Garraty watches one of his friends, Harkness, get a foot cramp and watches him as Harkness pleads with his eyes to Garraty.
“‘I got a cramp in my foot, man. I don’t know if I can walk on it.’
Harkness’s eyes seemed to be pleading for Garraty to do something… Jan’s voice, her laughter… the time they took his liter brother’s sled… those things were life. Harkness was death. By now Garraty could smell it.
‘I can’t help you,’ Garraty said. ‘You have to do it yourself.’ (Bachman, 207).
The Walk forces the remaining walkers to make the pact abandon one another and fend for themselves despite how much each of them wants to refuse their own survival. Garraty walks only out of fear of the alternative and because he is entirely terrified by the situation. Barkovitch, the killer, seems to walk only for his own survival and the revenge of his life. Percy gives up and walks off the path to his death, taking his own life into his hands as he watches the freedom of the forest. Harkness died because he simply couldn’t continue and gave in to his weakness. Stebbins walks because his father is The Major who runs the show. Each agrees not to help one another because at the end of the day, for each of them, despite their closeness born of their situation, each must survive only for themselves and they respect the weakness or strength that it takes to bow out of life's suffering.

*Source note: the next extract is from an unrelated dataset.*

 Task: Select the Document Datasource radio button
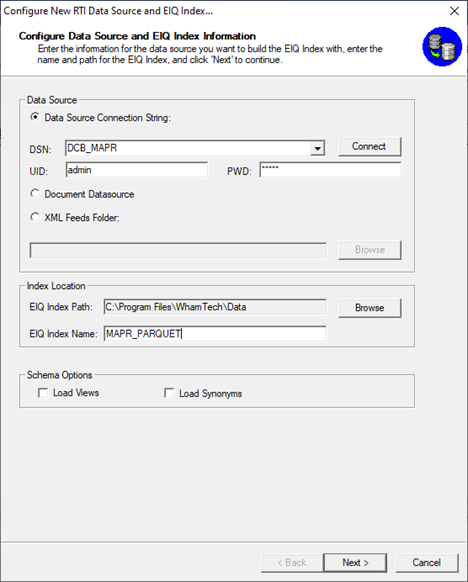pyautogui.click(x=35, y=194)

In the conclusion of the book, Garraty is a shell of himself. He and his final companion, Stebbins remain. His best friend, McVries, has just been shot as he fell asleep, unable to continue moving. In his deep fatigued state, Garraty moves “eyes blind, supplicating hands held out before him as if for alms, Garraty walks toward the dark figure. And when the hand touched his shoulder again, he somehow found the strength to run,” (Bachman, 322).
The Long Walk, just as Rage did, forces us to wrestle with the most uncomfortable questions of the certainty of our own peril and the unfortunate fact that in this life we are entirely alone with our own courage. No one is able to prevent death along the way, nor the suffering in our limbs. Our will to survive is the only remedy for our own futility. So, whether we live in the war state of the Vietnam War, or one in which our own democracy seems to cave in on itself, at the end of the day, weather academically, professionally, or in the white walls of our own mind, our only savior is our might and organization of determination that will protect us from eventual doom and give us strength to continue fighting at any cost.